Just as this second wave of students returned to school, Mark Pandori, director of the Nevada State Public Health Laboratory, stated at a COVID-19 press conference, “It does appear that we are on a trajectory to achieve some of the low end of herd immunity in the next couple of months.” Pandori claimed the spread of the virus was slowing due to the number of people who had already been infected, plus the number who were being vaccinated.

The CDC reported that 23 percent of Nevada residents had antibodies in their system in mid-January when total vaccinations were below 10 percent. Now that slightly over 20 percent of the population has received at least one dose of the vaccination, he told the Las Vegas Review Journal (RJ), “This suggests that up to 46 percent of Nevadans have at least some level of protection to the virus,” while noting “there is probably some overlap between the group studied with antibodies and the group vaccinated.” He said, “It’s an educated guess, it’s not proof, but it’s one of the best explanations” for the declining numbers.

This is the height of irresponsibility. It also shows that the opening of schools is deliberately aimed at spreading the virus on the basis of the criminal policy of accelerating herd immunity. Pandori completely left out that mitigation measures had been in place until the beginning of March, when schools began reopening.

At the same time, new more virulent and lethal variants are spreading in the state. Pandori said two new California variants, B.1.427 and B.1.429, now make up 25 percent of the cases in the state. According to the CDC, these variants are 20 percent more transmissible than the original SARS-CoV-2 strain.

Pandori said there were at least 43 different variants present in Nevada. These include the South African variant first found in February and the British B.1.1.7. While the P.1 variant from Brazil has yet to be reported, it has been identified in all of the surrounding states save Idaho.

Given these conditions, he admitted, “What we don’t know, and what we didn’t have in the past, is the recipe of, of opening things up and having people get together in the presence of variants ... that recipe could mean that my hypothesis is incorrect, that the presence of these variants means that it’s going to get around some of this herd immunity.”

This recipe is there for anyone to clearly see in Brazil where so many are dying, they are unable to bury their dead. The Brazilian P.1 variant developed because of what was essentially an open-air laboratory for the creation of variants due to the premature opening of nonessential businesses and schools. This is precisely what is being carried out not only in Nevada and California but in every state in the nation. The P.1 variant is of concern not only because it is more transmissible, but it is likely that people can become reinfected with it. According to scientists, antibody effectiveness is six times weaker against P.1 in comparison to previous SARS-CoV-2 strains.

In the state of Michigan, the number of infections almost tripled in one month after schools were reopened. In St.

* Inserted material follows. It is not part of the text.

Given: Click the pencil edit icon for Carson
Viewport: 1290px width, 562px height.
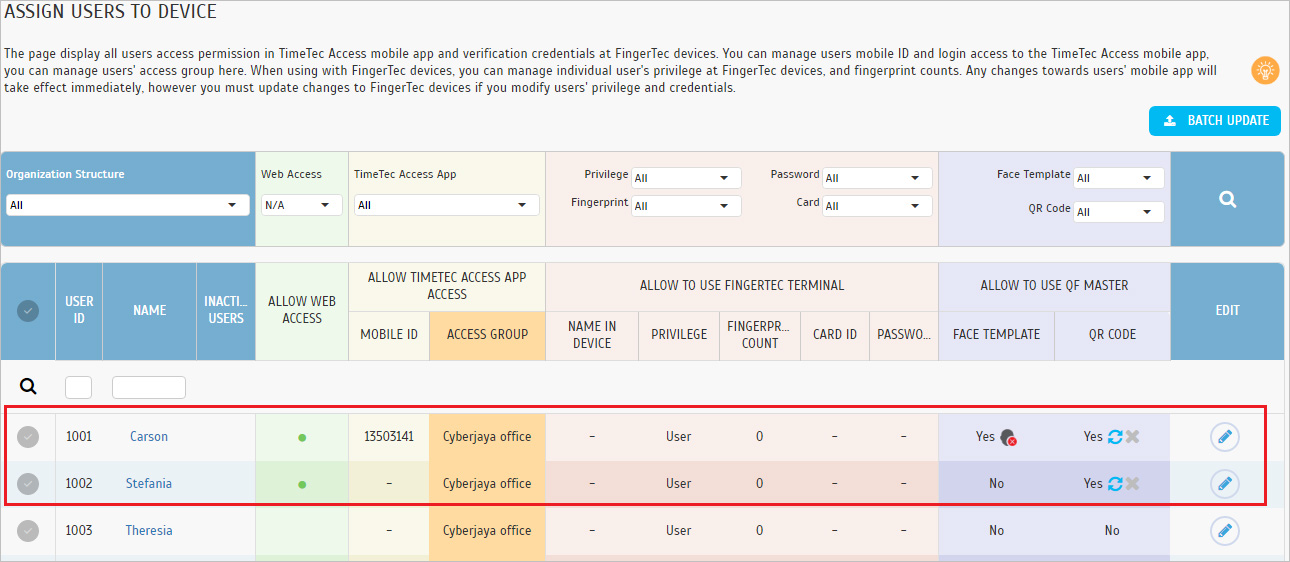Looking at the screenshot, I should point(1225,437).
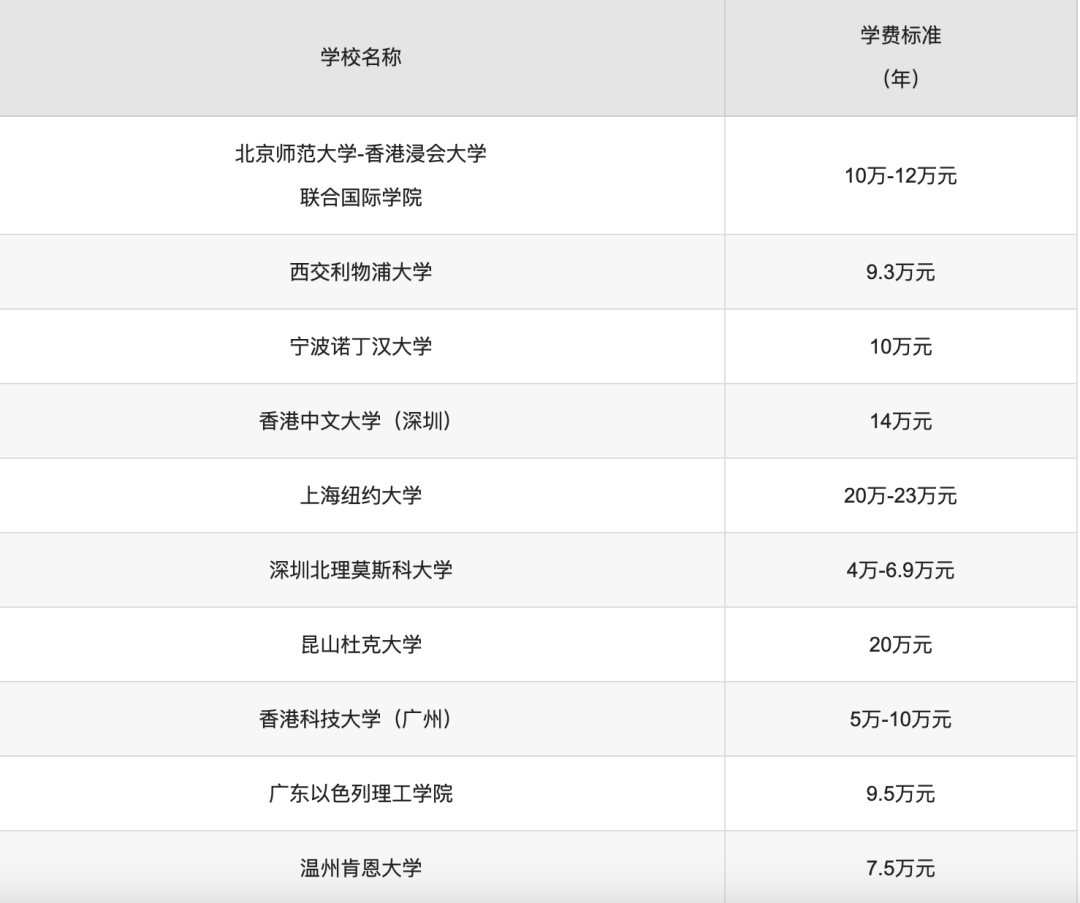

Clair County, the number of infections more than doubled in a week after schools returned to in-person learning on a full-time basis. Michigan is also the state that has seen the highest per capita rate of infection for the B.1.1.7 variant, which has been linked to the return to school team sports.

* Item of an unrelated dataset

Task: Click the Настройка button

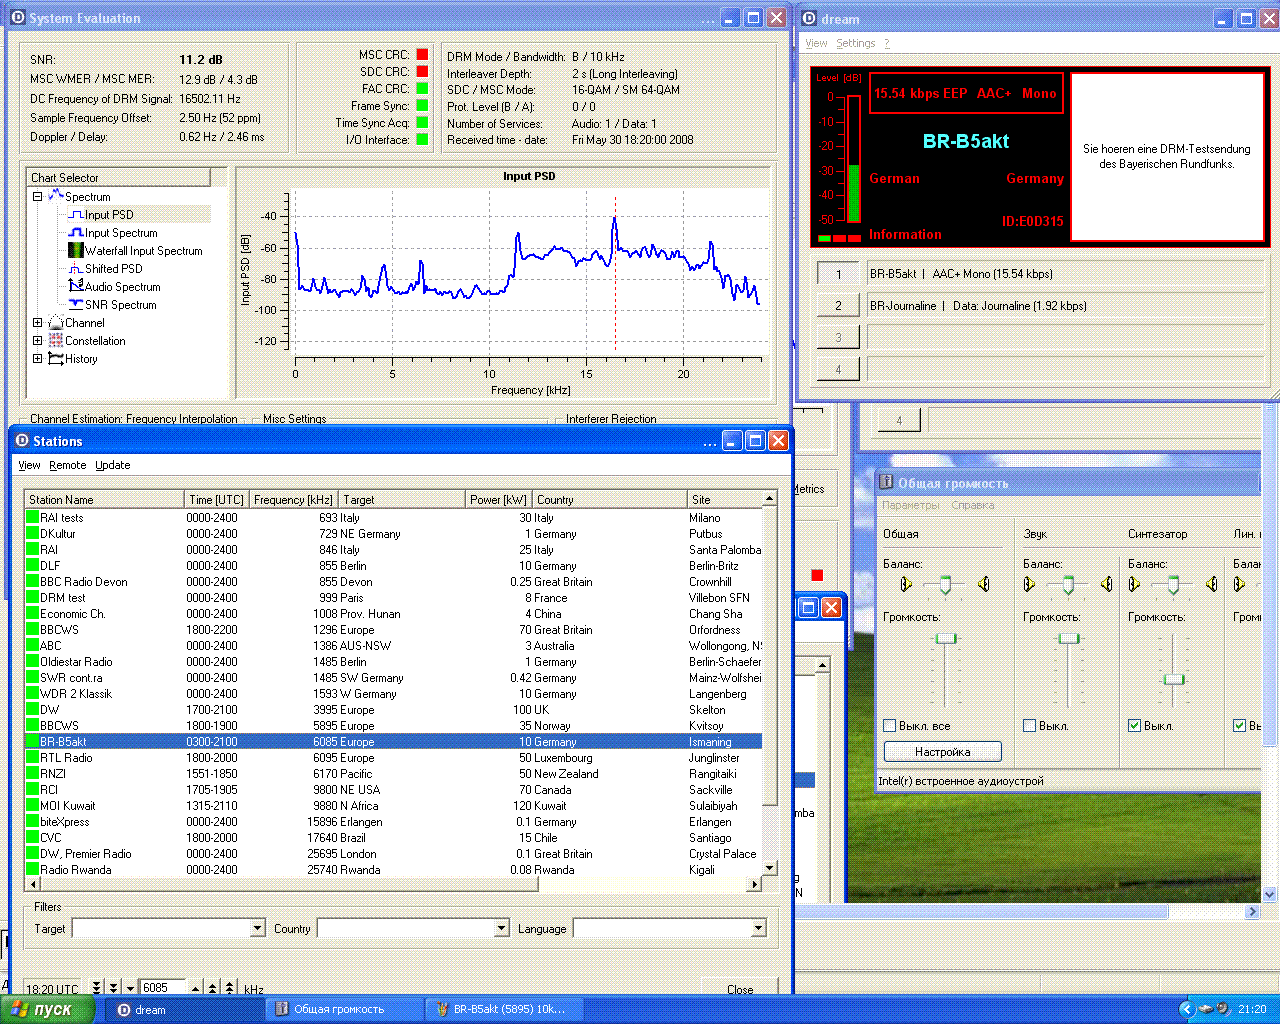Action: [x=942, y=752]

The second wave of students returning to in-person learning comes directly after the busiest tourist weekend for Las Vegas since the beginning of the pandemic. It also follows one week after the easing of restrictions on occupancy levels in theaters, casinos, convention centers and the decision to allow stadiums to open up at 50 percent capacity.

Nevada teachers and support staff employees should join the growing network of educators rank-and-file safety committees, which have been formed independently of the unions around the country and internationally. These committees are organizing to expose outbreaks, organize collective action to protect educators and students, and mobilize the working class to demand the closure of schools and nonessential businesses, with full income protection, until the population is widely vaccinated, and the pandemic is fully contained.